OPCI : Mohamed Lazim recommande de proroger le régime fiscal transitoire pour une durée de 5 ans minimum

Le PLF-2021 a prévu plusieurs dispositions réglementaires relatives au régime fiscal des OPCI.

Le Directeur général du cabinet GUI4, expert MRICS en immobilier et expert judiciaire près la Cour d’Appel de Casablanca, Mohamed Lazim, rappelle que parmi ces mesures la prorogation du régime fiscal transitoire de deux ans à partir de premier janvier 2021 au titre des opérations d’apports des immeubles aux OPCI réalisées par les contribuables personnes morales soumises à l’IS, ou personnes physiques soumises à l’IR professionnel (RNR/RNS), ou les particuliers soumis à l’IR sur profit foncier. 

Selon l’expert judiciaire, cette mesure permettra, sans doute, d’encourager les opérations d’apports des biens immeubles à l’actif des OPCI. Toutefois, ce délai de prorogation nécessiterait, à son sens, d’être étendu et cela, pour plusieurs raisons. Tout d’abord, le lancement officiel des OPCI par le ministère des Finances a eu lieu le 11 Juin 2019, et la constitution effective des OPCI ne pouvait avoir lieu qu’après la publication au bulletin officiel, en date du 05 Septembre 2019, de la circulaire de l’Autorité marocaine du marché des capitaux (AMMC) n° 02/2019 relative à l’agrément et le fonctionnement de l’OPCI. Ensuite, plusieurs investisseurs et professionnels de l’immobilier perçoivent ce nouvel outil d’investissement comme étant un instrument compliqué de par sa réglementation et son contrôle rigoureux par l’AMMC. Un délai supplémentaire permettrait, ainsi, de vulgariser davantage ce nouveau mode d’investissement aux professionnels et au grand public et de bien maîtriser le montage juridique, administratif et fiscal des OPCI.

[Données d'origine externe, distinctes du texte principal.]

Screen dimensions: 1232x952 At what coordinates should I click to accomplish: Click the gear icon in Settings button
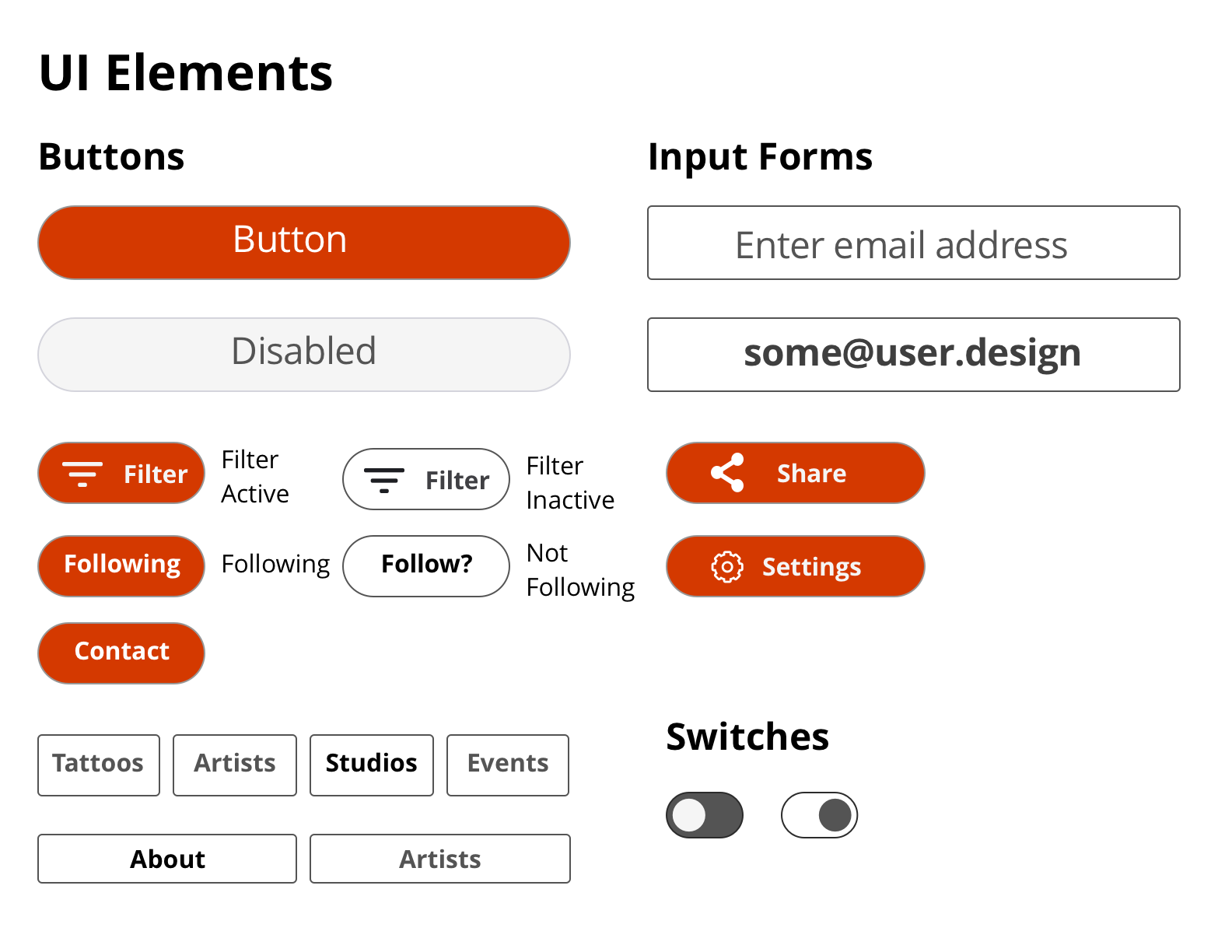[727, 567]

Il recommande ainsi de proroger le régime fiscal transitoire pour une durée de 5 ans minimum à partir du premier janvier 2021 et ce, sous réserve de la mise en place de la réglementation des OPCI « Grand public » dans les 2 ans qui suivent, autoriser aux OPCI d’acquérir des actifs immobiliers résidentiels pour absorber le stock non-vendu de ces actifs et augmenter l’offre résidentielle locative et prévoir un régime spécifique pour les foncières qui désirent se transformer en OPCI et éclaircir certaines dispositions à caractère juridique et fiscal relatives à cette opération.

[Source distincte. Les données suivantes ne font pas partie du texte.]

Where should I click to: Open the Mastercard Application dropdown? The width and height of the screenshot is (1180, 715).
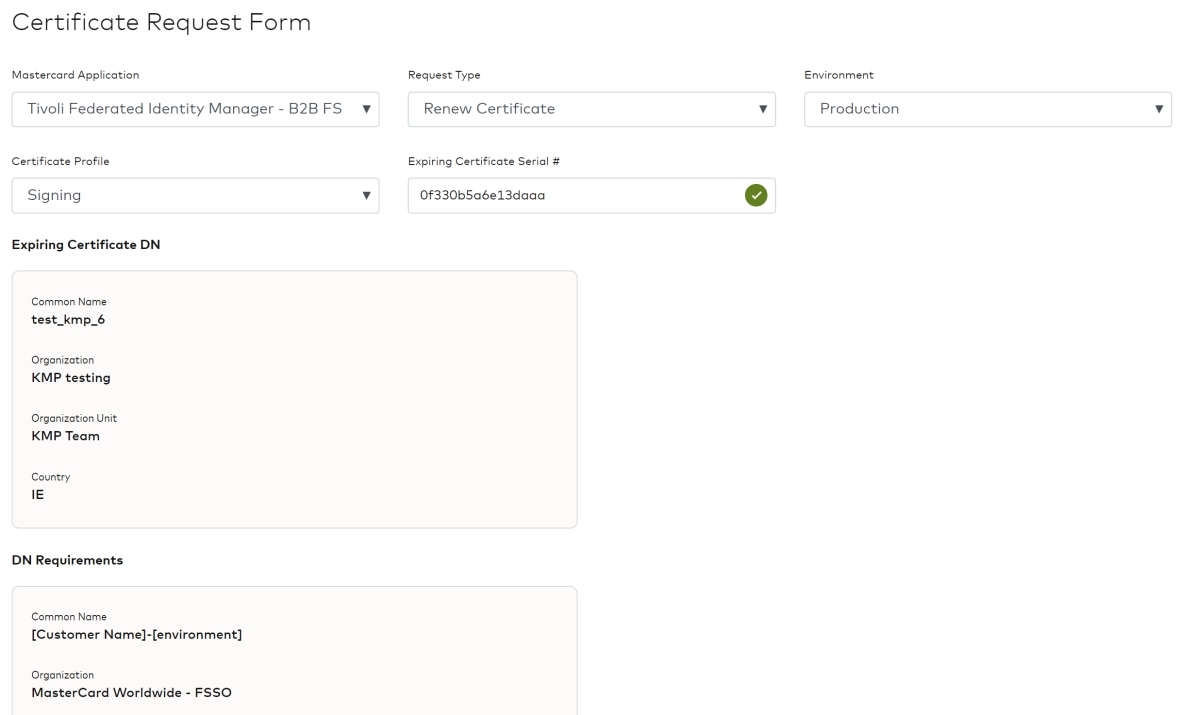195,109
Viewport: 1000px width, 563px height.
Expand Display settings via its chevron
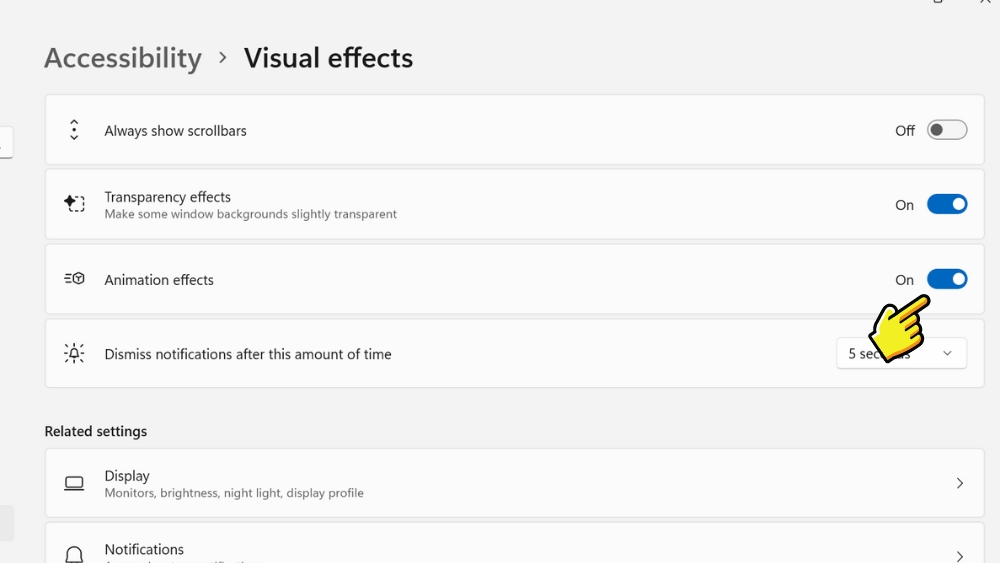point(959,483)
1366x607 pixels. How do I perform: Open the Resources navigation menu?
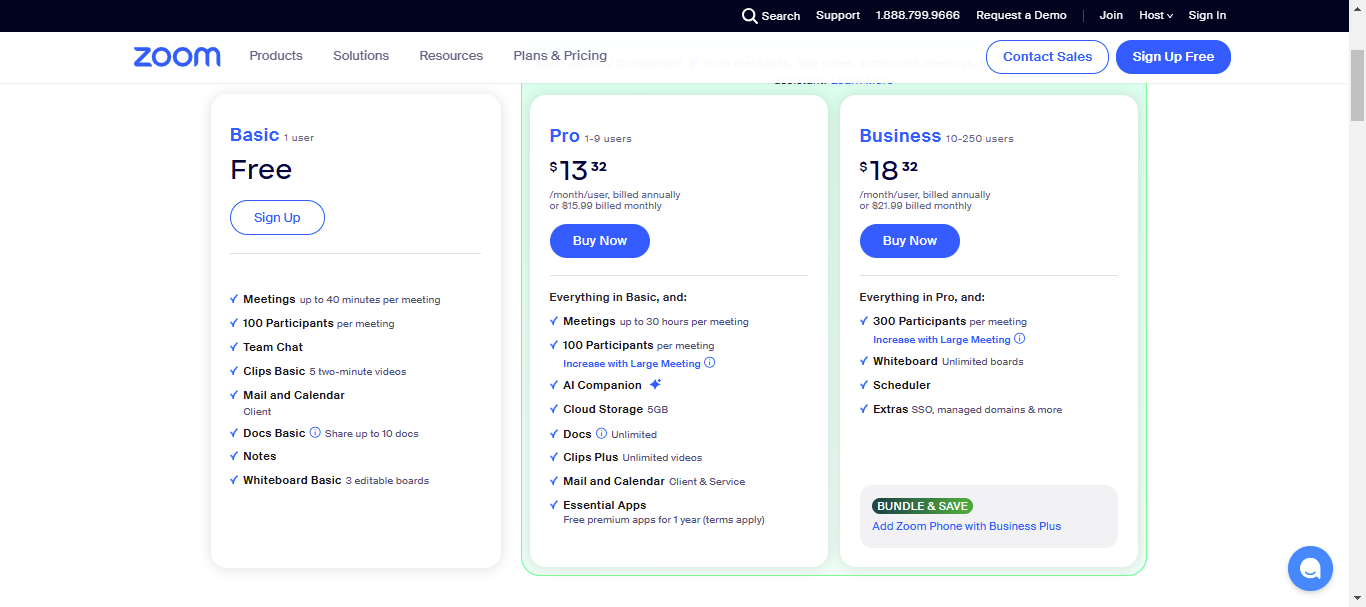tap(451, 56)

Il est aussi question d’autoriser aux OPCI d’acquérir des actifs immobiliers en hors taxe sur la valeur ajoutée (TVA) dans la mesure où le montant de la TVA grevant l’investissement principal des OPCI (lors de l’acquisition d’actifs immobiliers) est très important, comparé aux loyers perçus. Cette disposition permettra, d’une part, d’encourager les OPCI à investir davantage dans le marché immobilier et, d’autre part, d’augmenter leurs liquidités en évitant un crédit de TVA important dont l’absorbation par les revenus locatifs nécessiterait plusieurs années.